This is why authentic worship always begins with God.

This is so important that we get the God thing right. It begins with God, not with us. We have an innate desire to worship, which is why we fall into self-worship and idolatry so easily. Because we are designed to worship. We are never not worshiping. That comes from God.

So when we approach worship, we should always remember that it begins with God, that it is our response to God’s planting in us that desire, that urge. Our worship is initiated by God. See how Moses is responding to God, responding to God’s calling him into covenant. If you remember, Moses was kinda minding his own business, having fled into the wilderness after killing the Egyptian. And God intervenes with the burning bush. Same deal with Paul. Just walking to Damascus, and God interrupts. The awe and the reverence is a response to God’s calling upon us.
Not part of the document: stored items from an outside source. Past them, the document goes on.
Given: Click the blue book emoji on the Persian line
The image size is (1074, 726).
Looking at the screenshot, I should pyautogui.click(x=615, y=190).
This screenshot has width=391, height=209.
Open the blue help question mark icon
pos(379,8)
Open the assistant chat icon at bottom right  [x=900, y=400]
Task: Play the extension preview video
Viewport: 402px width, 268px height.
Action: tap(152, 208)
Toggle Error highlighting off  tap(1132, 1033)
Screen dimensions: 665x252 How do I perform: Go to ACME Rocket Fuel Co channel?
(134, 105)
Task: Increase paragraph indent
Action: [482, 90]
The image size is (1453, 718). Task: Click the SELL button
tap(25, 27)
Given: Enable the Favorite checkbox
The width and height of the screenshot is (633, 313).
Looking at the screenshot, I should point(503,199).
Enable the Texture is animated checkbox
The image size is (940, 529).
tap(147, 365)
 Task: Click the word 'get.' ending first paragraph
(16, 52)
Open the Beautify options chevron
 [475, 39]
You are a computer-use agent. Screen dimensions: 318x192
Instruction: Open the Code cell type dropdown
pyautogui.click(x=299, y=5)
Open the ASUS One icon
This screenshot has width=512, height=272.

The danger we face when we worship is coming into the experience assuming we are summoning God. Assuming worship is our initiative. Assuming we are somehow the ones in control, that we are bringing the best of ourselves and our holy desire to worship. When the reality is, worship does not begin with the worshiper. It begins with God. It is a response to God’s calling upon us.

In addition, because authentic worship begins with God, it must have the real, one true living God as its object. We cannot worship the god of our preference, or the god of our pleasing. We must worship God for who he really is, not for who we’d like him to be. This means that when we come and worship, we’re not just worshiping the God who is touchy feely and is all lovey dovey and would have died for us if we’d been the only one, we’re also worshiping the God who sends people to hell. We’re worhsiping the God who controls the universe. We’re worshiping the God who has the power and authority of all eternity. This is not your own personal Jesus. That God is manageable. No, we worship the God who is the Great I AM, the God who was and is and is to come. The God who created the universe out of nothing. The God who gives life and takes it away. The God who sends rain on barren lands and the God who is a consuming fire.

This is why worship cannot be a-theological. Meaning, it cannot be divorced from truth, from right belief. Worship is not just about singing and emotions and feeling a good vibe in connection with God. It must be about knowing God, and knowing who He is.
Remember when Jesus was speaking to the Samaritan woman at the well, and she tried to sidetrack him in his speaking about her sins by talking about worship? She was talking about worship in a ritualistic sense, in a stylized sense. Do you worship here? Or there? Where’s the best place to worship to make worship real?
And Jesus said the real worshipers worship in Spirit and in Truth. So they’ve got the spirit of worship down, but they also worship in the full knowledge of who God is, and in that instance who God is in the Person of Jesus Christ.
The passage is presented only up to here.